The answer must be an exact copy of the lines from the one containing "Where should I" through the last line of the records, with the pictures left out.

Material shown below:

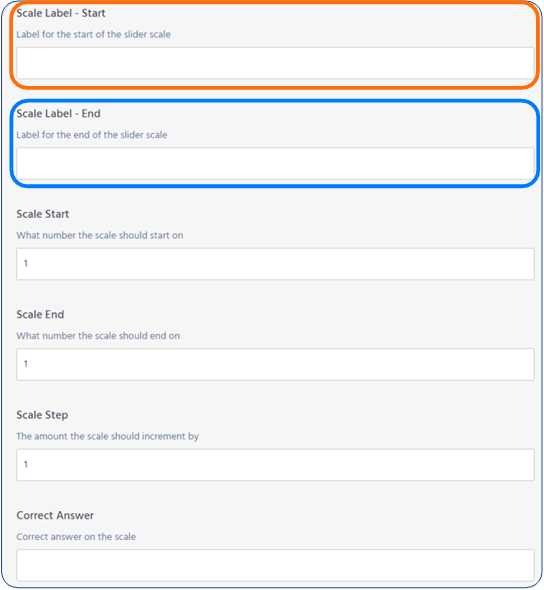
Task: Click the Scale Label - End input field
Action: (x=275, y=163)
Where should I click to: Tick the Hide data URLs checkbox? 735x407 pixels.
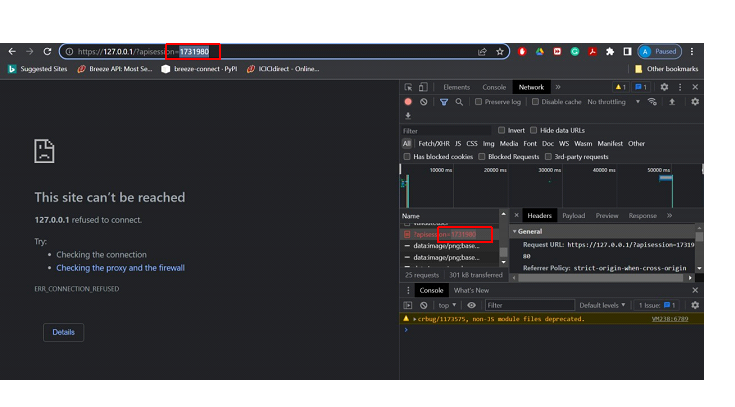point(534,130)
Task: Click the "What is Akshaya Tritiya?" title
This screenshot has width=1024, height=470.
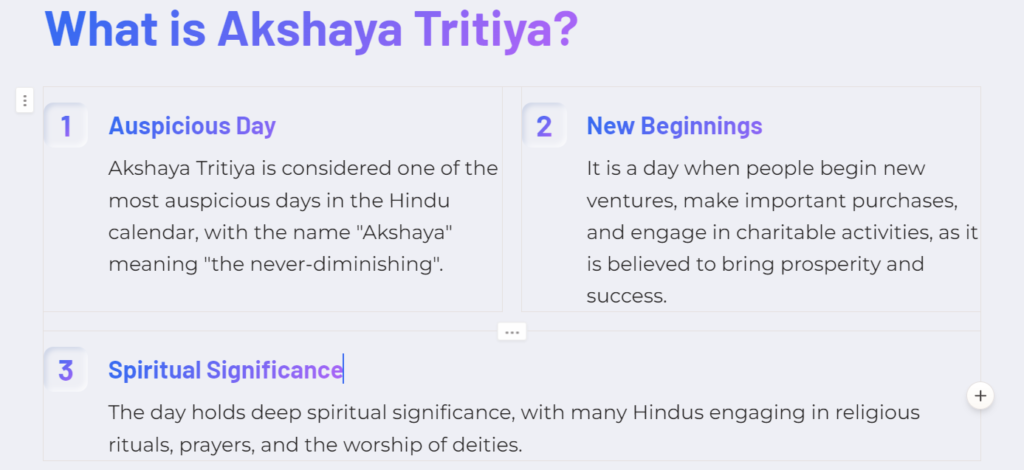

End of Material shown.

◆ **Response area**
Where should I click to: Tick the Hide data URLs checkbox? 735x407 pixels.
point(534,130)
Task: Click the "What is Akshaya Tritiya?" title
This screenshot has width=1024, height=470.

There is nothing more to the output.